Brunão me puxa de lado. Encostamos na grade do estacionamento, acendo um cigarro. Aí, Tuím, o Gargalo tá querendo foder a gente. Meia-noite, mano. Meia-noite e o filho da puta nada. Será que o cara não ouviu o esporro no último ensaio? Que merda. Não dá pra ficar carregando desse jeito. Eu sei, digo. Tô puto da cara também. Mas é difícil achar quem alcança os agudos do Bixler-Zavala ou do Geddy Lee no início da carreira. Claro que é, diz Brunão, só por isso a gente continua com ele. Olha, digo, não sei você, mas tô chegando à conclusão de que é melhor achar um vocalista pior mas firmeza do que estressar todo show e ensaio. Tô nessa vibe também, diz ele, até sondei a Lindalva do Ruined Motorcycles pra ver se ela não topa fazer um teste com a gente. Mas avisei que ia checar com vocês antes. Ela ficou empolgadona. Sério?, digo, pensando que na real sempre fui fã da Lindalva. Pô, mano, ela manda um rasgadinho à la Joplin que é do caraio, ein. Poisé, diz ele, e sei lá, me pareceu que ela não tá muito contente com os caras da Ruined. Vai quê, né.

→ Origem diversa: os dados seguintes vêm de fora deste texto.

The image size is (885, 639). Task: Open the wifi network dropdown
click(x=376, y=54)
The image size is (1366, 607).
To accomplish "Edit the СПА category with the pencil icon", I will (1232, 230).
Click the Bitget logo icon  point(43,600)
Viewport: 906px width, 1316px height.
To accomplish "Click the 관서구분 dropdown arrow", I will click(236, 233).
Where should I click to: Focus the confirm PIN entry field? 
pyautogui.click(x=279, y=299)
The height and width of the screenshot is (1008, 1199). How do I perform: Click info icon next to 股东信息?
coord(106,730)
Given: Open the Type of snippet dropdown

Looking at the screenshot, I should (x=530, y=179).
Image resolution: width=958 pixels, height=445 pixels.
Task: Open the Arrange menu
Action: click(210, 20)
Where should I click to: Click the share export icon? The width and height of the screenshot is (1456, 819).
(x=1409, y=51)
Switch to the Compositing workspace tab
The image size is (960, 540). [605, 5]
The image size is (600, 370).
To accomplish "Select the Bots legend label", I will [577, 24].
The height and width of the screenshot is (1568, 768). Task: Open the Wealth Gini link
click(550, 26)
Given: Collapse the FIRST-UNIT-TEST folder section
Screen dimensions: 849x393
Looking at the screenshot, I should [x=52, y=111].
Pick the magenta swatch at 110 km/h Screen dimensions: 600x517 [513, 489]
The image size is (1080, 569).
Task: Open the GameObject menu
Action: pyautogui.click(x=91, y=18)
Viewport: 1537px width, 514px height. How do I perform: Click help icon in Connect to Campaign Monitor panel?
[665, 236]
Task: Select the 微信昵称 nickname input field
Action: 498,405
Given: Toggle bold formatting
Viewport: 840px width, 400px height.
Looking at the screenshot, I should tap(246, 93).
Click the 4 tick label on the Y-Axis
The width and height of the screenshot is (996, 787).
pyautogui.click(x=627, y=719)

Tentamos ligar pro Gargalo algumas vezes. Toca até cair. Fico olhando pra calçada quebrada, pros carros que sobem a Barão de Melgaço, alguns pisando fundo, outros devagar pra checar quem tá na frente do Cavernas, misturado naquele bolo cada vez maior de pessoas cabeludas vestidas de preto, disparando até a Dom Bosco pra colar em algum pé sujo, churras na casa de alguém, balada pros lados da Beira Rio, ou então subir até os bares de patricinha da Praça Popular, cair de volta na Isaac Póvoas ou na Getúlio Vargas, que são as artérias da noite, os pés nas quebradas da praça Maria Taquara, a cabeça no Choppão e na boemia que se espraia por ali, Lúcius do Caju, Fundo de Quintal, Hookerz, Clube de Esquina e um sem número de bares e botecos que já faliram. O Cavernas é um bastião rebelde e vigoroso, banger mesmo, que começou aqui na Barão mexendo só com metal, com a truezeira em suas diversas variantes, e foi abrindo espaço pra tudo que dialogasse com o rock, até o mais pop, porque se a clientela roda a cerva vende e assim não falta verba pras noites pesadas que o Cachorrão pira.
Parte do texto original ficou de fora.